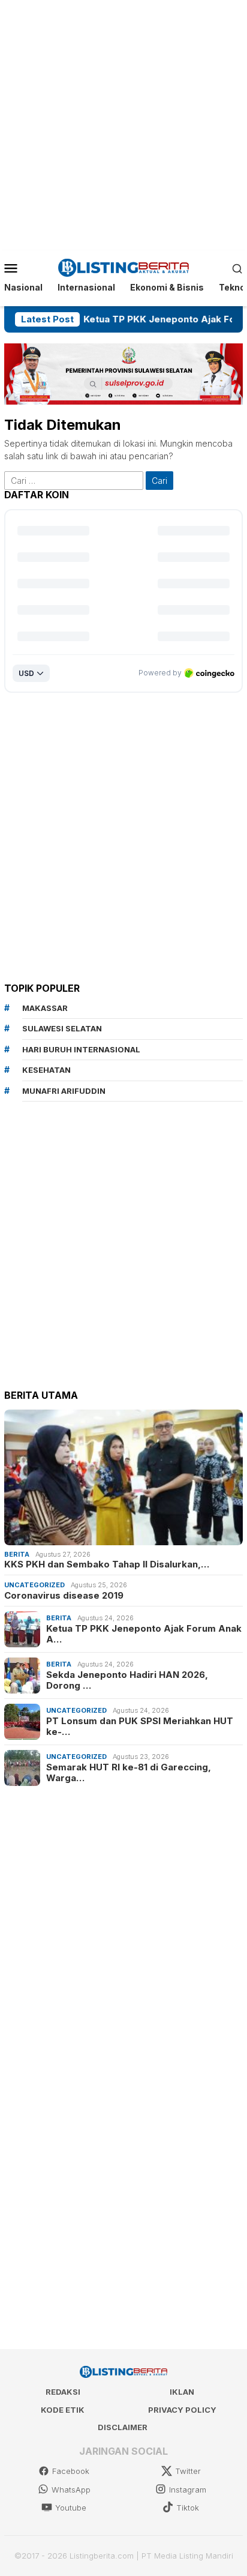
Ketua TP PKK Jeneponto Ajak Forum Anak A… (144, 1634)
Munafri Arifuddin (64, 1091)
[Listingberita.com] (123, 267)
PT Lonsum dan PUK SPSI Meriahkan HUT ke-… (139, 1726)
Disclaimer (122, 2427)
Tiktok (187, 2507)
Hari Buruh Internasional (81, 1049)
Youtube (70, 2507)
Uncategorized (34, 1585)
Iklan (182, 2392)
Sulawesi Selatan (62, 1028)
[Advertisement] (123, 123)
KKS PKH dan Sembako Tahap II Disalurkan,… (106, 1564)
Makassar (45, 1008)
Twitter (188, 2471)
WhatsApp (71, 2489)
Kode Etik (63, 2410)
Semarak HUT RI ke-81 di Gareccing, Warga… (128, 1773)
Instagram (187, 2489)
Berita (16, 1554)
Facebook (70, 2471)
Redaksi (63, 2392)
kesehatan (46, 1070)
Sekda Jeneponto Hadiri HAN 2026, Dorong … (127, 1680)
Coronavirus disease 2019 (63, 1595)
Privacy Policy (182, 2410)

● ● ●

■ **Task directions**:
Return a copy of each line of the material that holds the word "Jeneponto".

■ **Task output**:
Ketua TP PKK Jeneponto Ajak Forum Anak A… (144, 1634)
Sekda Jeneponto Hadiri HAN 2026, Dorong … (127, 1680)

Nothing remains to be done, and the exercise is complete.